Roth IRA or Traditional IRA

Taxes Now, or Taxes Later?

While it’s great to have options, trying to choose between a Traditional IRA and a Roth IRA—for some—can be frustrating and confusing. What are my options? What type of IRA is best for me? Millions of taxpayers struggle with these questions each year.
 
The good news? Once you break the decision process down into smaller steps, you’ll find the decision isn’t nearly as overwhelming as it first appeared.

It’s All Good

When trying to choose between a Traditional IRA and a Roth IRA, it’s important to note that the choice doesn’t have to be an all or nothing proposition. Assuming you meet the funding eligibility requirements, you don’t have to choose one option over the other (although your aggregate contributions must be within the prescribed annual funding limit). Traditional IRAs and Roth IRAs are both tax-advantaged savings vehicles that can help you achieve a more financially secure future.

First Things First: Eligibility

The funding eligibility rules for Traditional IRAs and Roth IRAs are different. So, the first step you should take when trying to decide on an IRA savings strategy is to determine what options are available to you.

Traditional IRA Funding Eligibility

To be eligible to fund a Traditional IRA, you typically must have earned income. Just because you are eligible to fund a Traditional IRA, however, does not automatically mean that you qualify to take a tax deduction for your contribution. If either you or your spouse participate in an employer-sponsored retirement plan, your ability to take a tax deduction for your contribution will depend on your income level and tax filing status.

Roth IRA Funding Eligibility

To be eligible to fund a Roth IRA, you typically must have earned income and your income must not exceed the applicable funding eligibility threshold (which varies based on your tax filing status). Unlike Traditional IRA contributions, which are oftentimes tax deductible, Roth IRA contributions are always made with after-tax dollars (i.e., they are never tax deductible).

Deductible Traditional IRA or Roth IRA?

If you’re eligible to make a fully deductible Traditional IRA contribution and a Roth IRA contribution, a key factor for you to consider is whether you’d prefer to pay taxes now, or pay taxes later. When choosing to fund a Roth IRA, you’re opting to pay taxes now (i.e., your contribution is not tax deductible) in exchange for the anticipated future benefit of avoiding taxes when you take withdrawals in retirement. On the other hand, if you choose to fund a Traditional IRA (with a fully deductible contribution), you’re opting for an immediate tax benefit in the present knowing you’ll eventually have to pay taxes on your contributions and earnings in the future when you take withdrawals in retirement.

Nondeductible Traditional IRA or Roth IRA?

If you find that you’re eligible to fund a Roth IRA but your funding eligibility for a Traditional IRA is restricted to nondeductible contributions, the Roth IRA option will generally provide a greater tax advantage. Under this situation, you are comparing two IRA funding options that are both made with after-tax contributions with only one option (the Roth) providing the opportunity for tax- free withdrawals at retirement.
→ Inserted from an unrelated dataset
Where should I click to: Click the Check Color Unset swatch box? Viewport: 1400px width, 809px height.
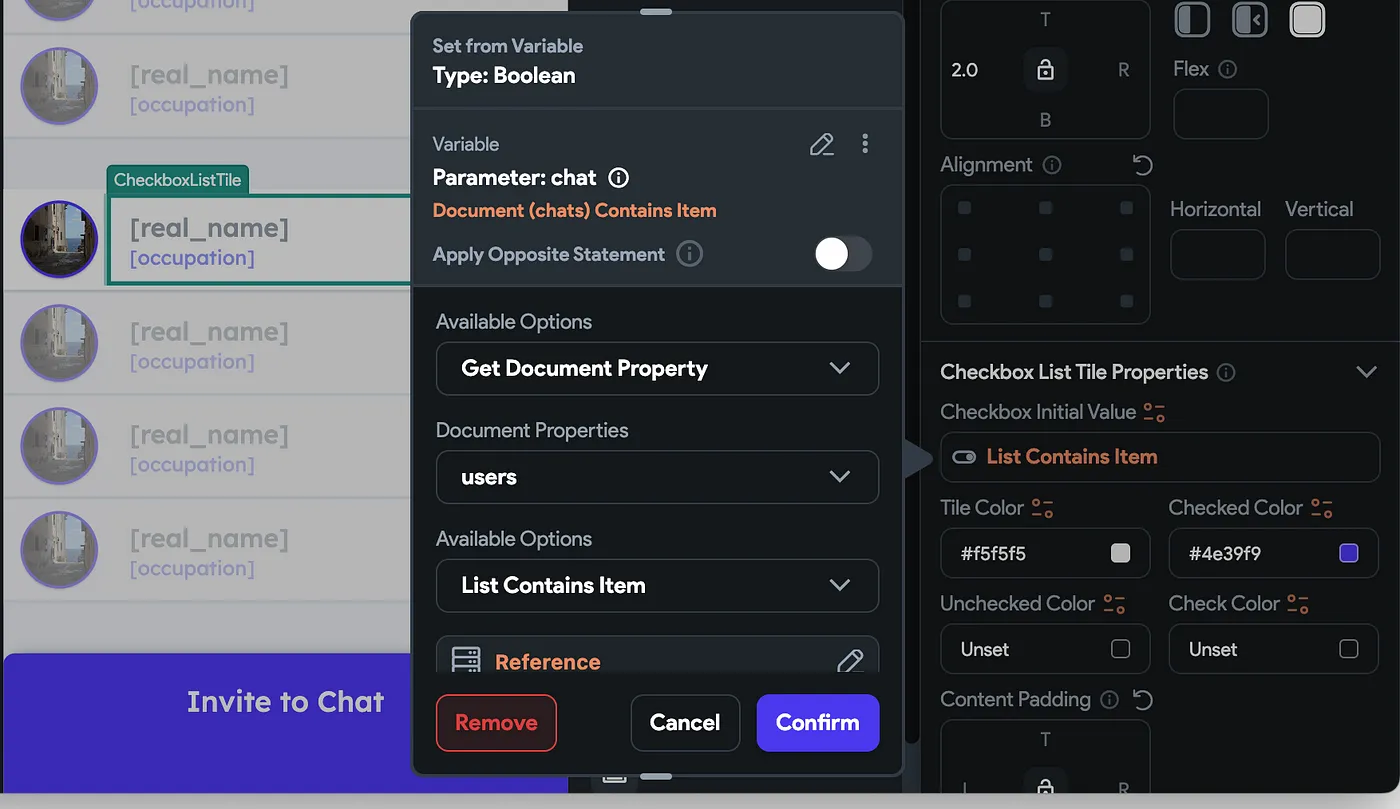tap(1348, 649)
Additional Factors to Consider

In addition to the basic issue of paying taxes now or later, there are a variety of other factors you should consider:

If you’re expecting to be subject to higher tax rates in the future, this tends to favor a Roth IRA contribution (since your contributions are taxed at your present tax rate). Conversely, if you’re expecting to be subject to lower tax rates in the future, this tends to favor the deductible Traditional IRA contribution (since this allows you to delay taxes on your contributions).

If so, one potential advantage of the Roth IRA is that you can withdraw your Roth IRA contributions (i.e., your contribution “basis”) from your Roth IRA at any time without federal taxes or early distribution penalty. With a deductible Traditional IRA, distributions taken prior to age 591/2 are typically subject to income tax as well as a 10% early distribution penalty.

With a Traditional IRA, you must begin taking annual required minimum distributions (RMDs) once you reach a certain age, depending on your birth date. With a Roth IRA on the other hand, you decide if (and when) you want to take withdrawals—there are no required distributions during your lifetime.